Preferably, the tensile body 1 is embedded in the rib belt without contacting adjacent fibers or strands. The ideal degree of filling, ie the ratio of the total cross-section of all tensile bodies to the cross-section of the belt, is at least 20%.

FIG. 16 shows an embodiment of a rib belt 13 that is also suitable as a drive mechanism for an elevator system. The flat tensile layer 51 constitutes the core layer of the wedge-belt 13, replacing the tensile body made of metal or non-metallic ropes described in conjunction with accompanying drawings 13-15, wherein said tensile layer 51 extends over the entire length of the belt and throughout the entire length of the belt. Extends across the width of the belt. The tensile layer 51 can consist of an unreinforced material layer, for example a polyamide film, or a film reinforced with chemical fibres. Such reinforced films contain, for example, the aforementioned Zylon fibers embedded in a corresponding plastic matrix. The tensile layer 51 provides the flat belt with the necessary tensile strength and creep limit strength, yet sufficiently flexible to withstand a sufficiently high number of bending cycles when reversing around the pulleys. The rib layer 53 can consist, for example, of polyurethane or of NBR elastomer (nitrile rubber) and can be connected over the entire or partial area to the tensile layer 51 directly or via an intermediate layer.

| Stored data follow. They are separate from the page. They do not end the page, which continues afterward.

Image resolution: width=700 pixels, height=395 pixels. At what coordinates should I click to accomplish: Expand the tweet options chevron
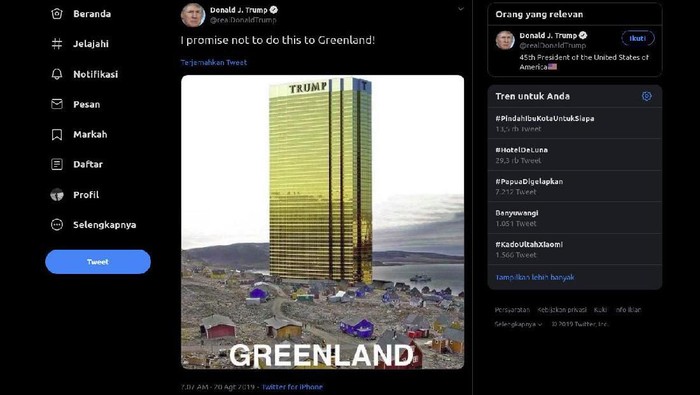point(461,9)
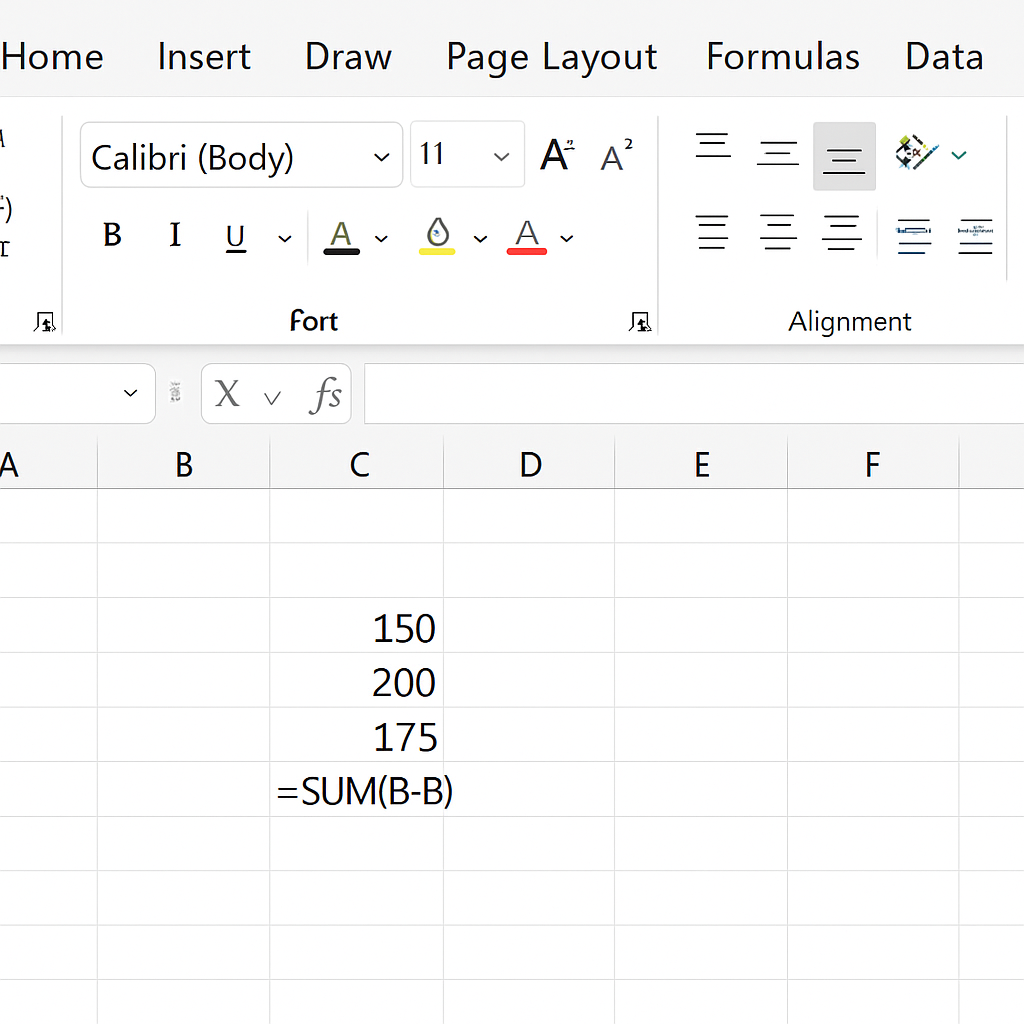Open the Calibri (Body) font dropdown
The image size is (1024, 1024).
[x=381, y=157]
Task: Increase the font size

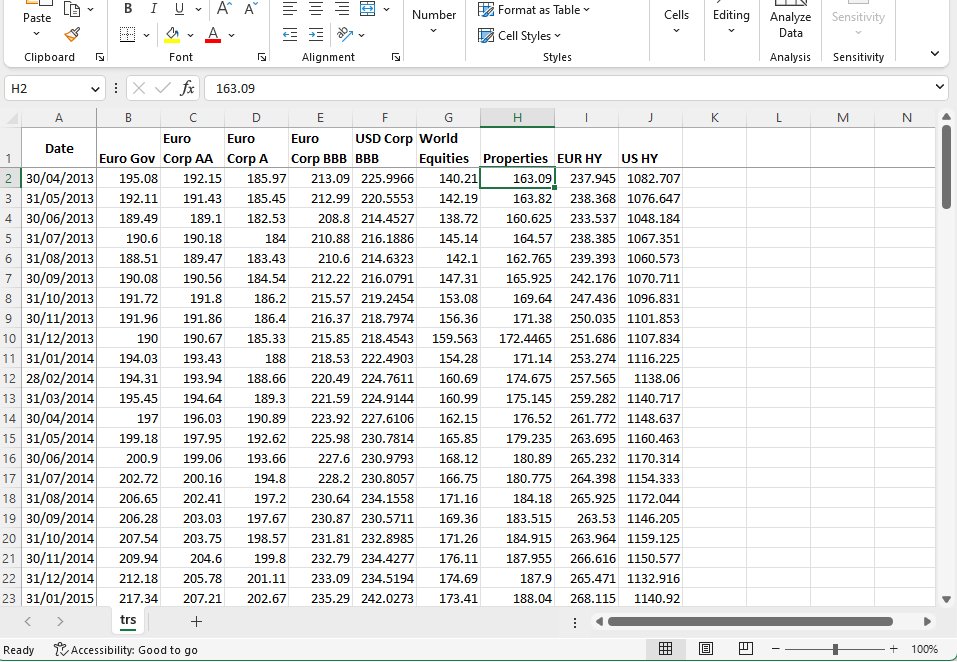Action: [x=224, y=8]
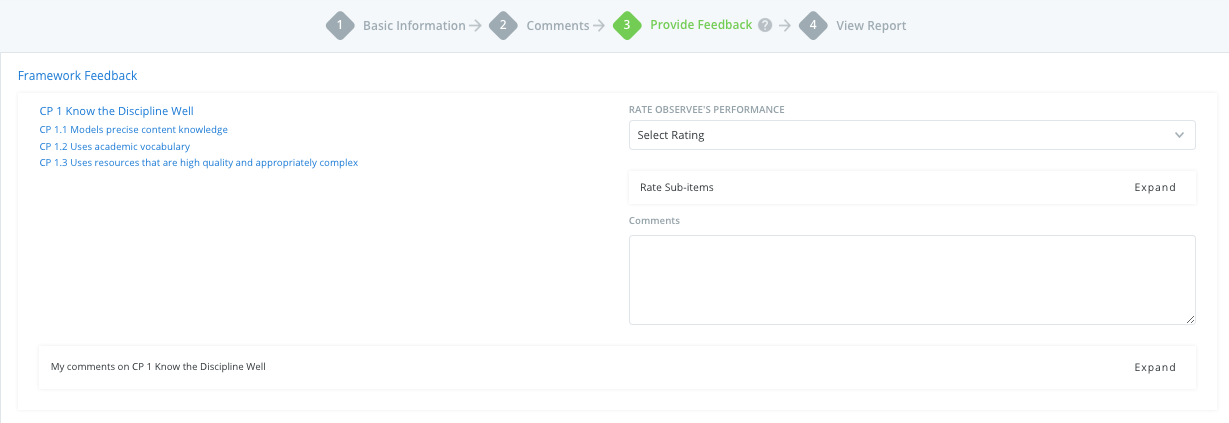Open CP 1.1 Models precise content knowledge

(134, 130)
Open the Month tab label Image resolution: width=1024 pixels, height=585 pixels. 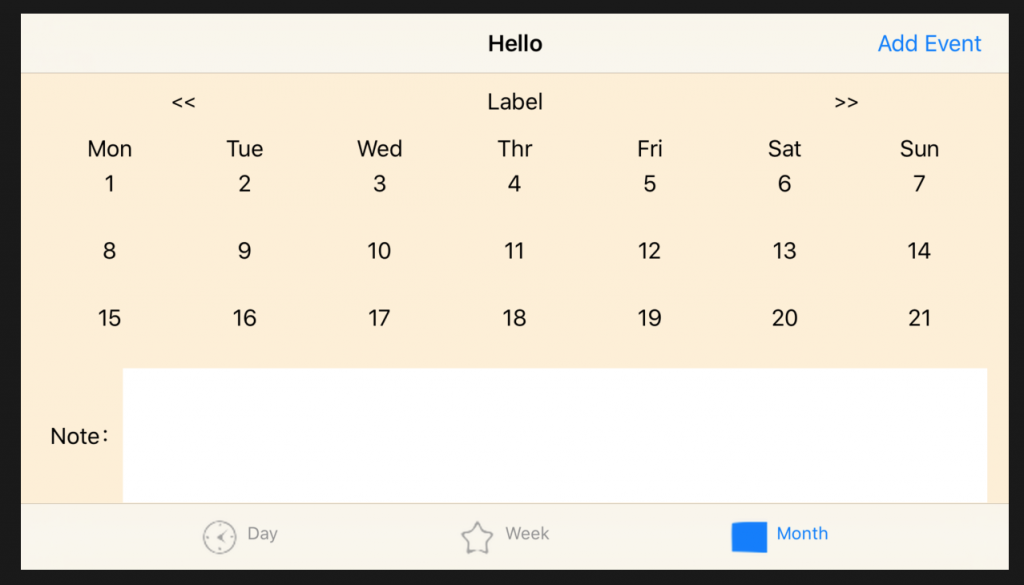click(x=802, y=534)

The rear side of the webbing belt has the same covering layer 54 as the webbing layer, which is connected to the tensile layer 51, preferably in the form of a sliding lining. There can be an intermediate layer (not shown in the figure) between the main layers, which can achieve the necessary adhesion between the layers and/or increase the flexibility of the transmission mechanism. Such a wedge belt with a tensile layer over the entire surface can also have the guide ribs described in conjunction with FIG. 15 .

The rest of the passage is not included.